* _Instructions for the task_
Give back, character for character, the line that includes "Resolution (70, 1018)" and all lines beneath it in the data.

* _Material for this exercise_
⁂
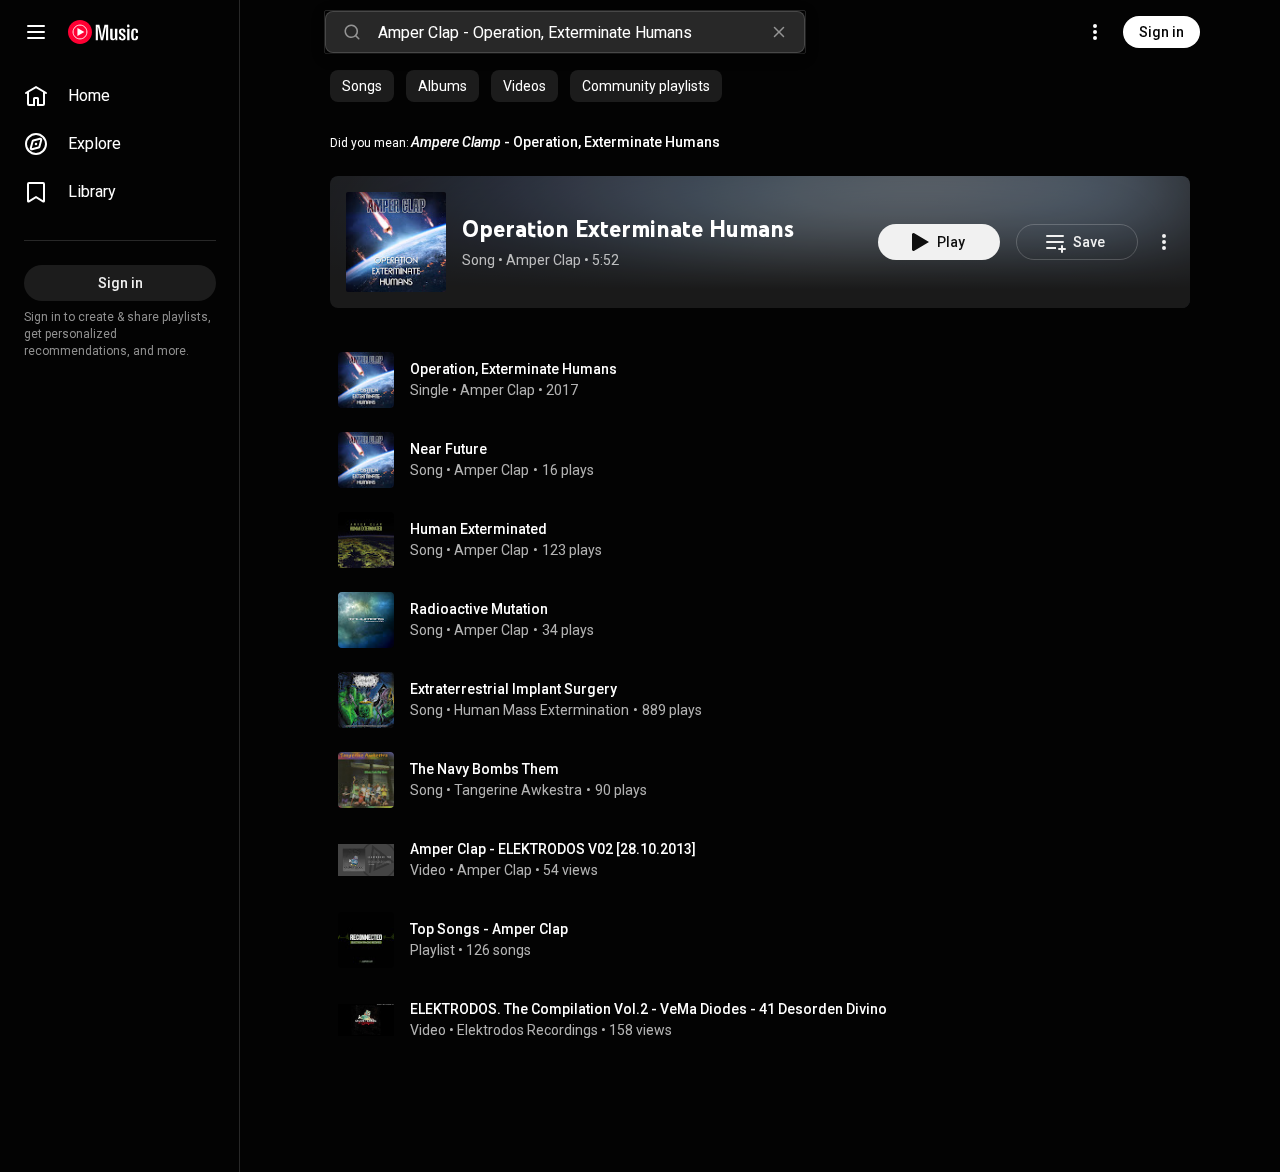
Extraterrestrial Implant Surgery (513, 689)
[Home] (103, 32)
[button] (396, 242)
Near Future (448, 449)
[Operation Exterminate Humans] (396, 242)
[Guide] (36, 32)
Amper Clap (543, 260)
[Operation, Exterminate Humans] (768, 380)
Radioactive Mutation (479, 609)
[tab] (362, 86)
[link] (120, 96)
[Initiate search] (352, 32)
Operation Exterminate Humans (628, 228)
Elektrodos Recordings (527, 1030)
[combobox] (591, 32)
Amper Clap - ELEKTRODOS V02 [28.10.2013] (553, 849)
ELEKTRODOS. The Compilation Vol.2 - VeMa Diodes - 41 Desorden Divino (648, 1009)
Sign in (1161, 32)
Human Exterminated (478, 529)
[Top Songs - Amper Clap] (768, 940)
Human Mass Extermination (541, 710)
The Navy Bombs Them (484, 769)
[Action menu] (1164, 242)
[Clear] (779, 32)
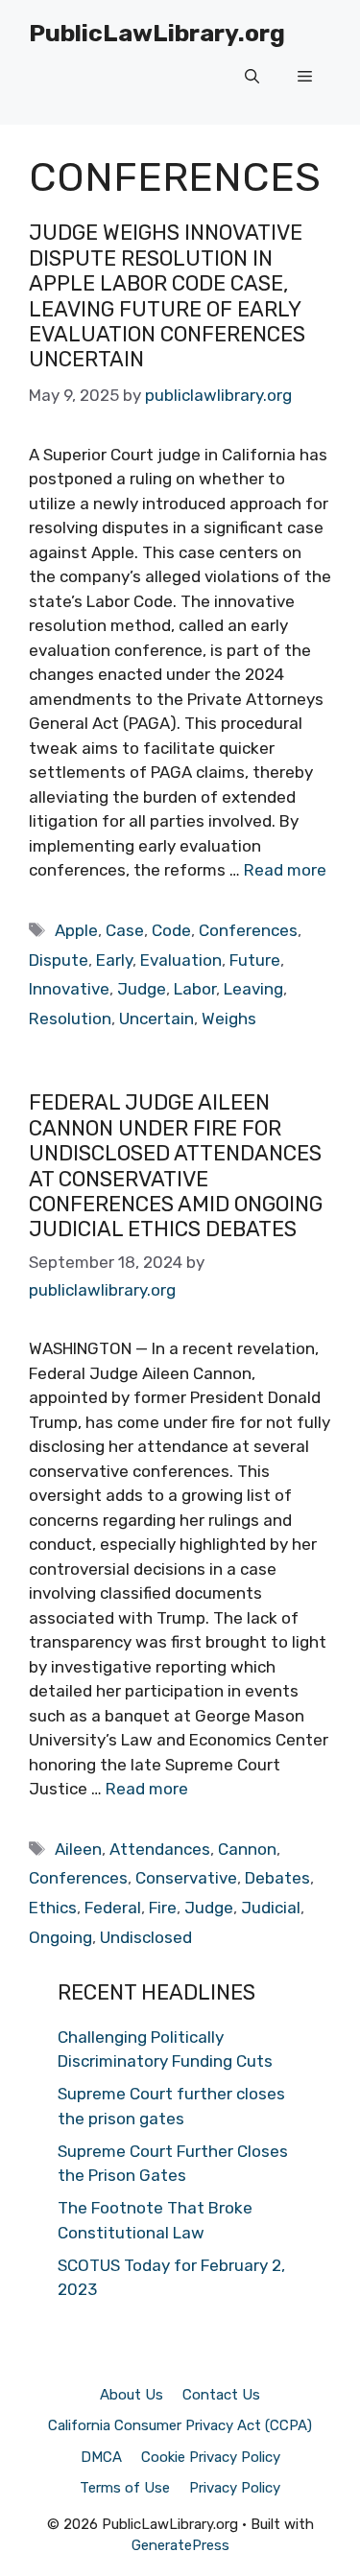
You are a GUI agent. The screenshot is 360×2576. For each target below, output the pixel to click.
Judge (141, 988)
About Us (131, 2394)
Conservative (186, 1877)
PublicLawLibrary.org (157, 33)
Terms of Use (125, 2487)
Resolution (70, 1018)
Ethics (53, 1907)
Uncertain (156, 1018)
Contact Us (221, 2394)
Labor (195, 988)
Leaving (253, 988)
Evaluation (181, 960)
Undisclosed (146, 1937)
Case (125, 930)
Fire (163, 1907)
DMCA (101, 2457)
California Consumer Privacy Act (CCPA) (180, 2425)
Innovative (69, 988)
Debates (277, 1877)
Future (254, 960)
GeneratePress (180, 2545)
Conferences (248, 930)
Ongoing (60, 1937)
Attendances (159, 1849)
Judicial (270, 1907)
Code (171, 930)
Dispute (58, 960)
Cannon (247, 1849)
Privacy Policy (234, 2487)
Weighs (229, 1018)
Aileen (78, 1849)
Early (114, 960)
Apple (76, 930)
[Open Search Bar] (252, 76)
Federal (112, 1907)
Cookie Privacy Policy (210, 2457)
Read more (285, 869)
⁂
* _Your response_
Resolution (70, 1018)
Ethics (53, 1907)
Uncertain (156, 1018)
Contact Us (221, 2394)
Labor (195, 988)
Leaving (253, 988)
Evaluation (181, 960)
Undisclosed (146, 1937)
Case (125, 930)
Fire (163, 1907)
DMCA (101, 2457)
California Consumer Privacy Act (CCPA) (180, 2425)
Innovative (69, 988)
Debates (277, 1877)
Future (254, 960)
GeneratePress (180, 2545)
Conferences (248, 930)
Ongoing (60, 1937)
Attendances (159, 1849)
Judicial (270, 1907)
Code (171, 930)
Dispute (58, 960)
Cannon (247, 1849)
Privacy Policy (234, 2487)
Weighs (229, 1018)
Aileen (78, 1849)
Early (114, 960)
Apple (76, 930)
[Open Search Bar] (252, 76)
Federal (112, 1907)
Cookie Privacy Policy (210, 2457)
Read more (285, 869)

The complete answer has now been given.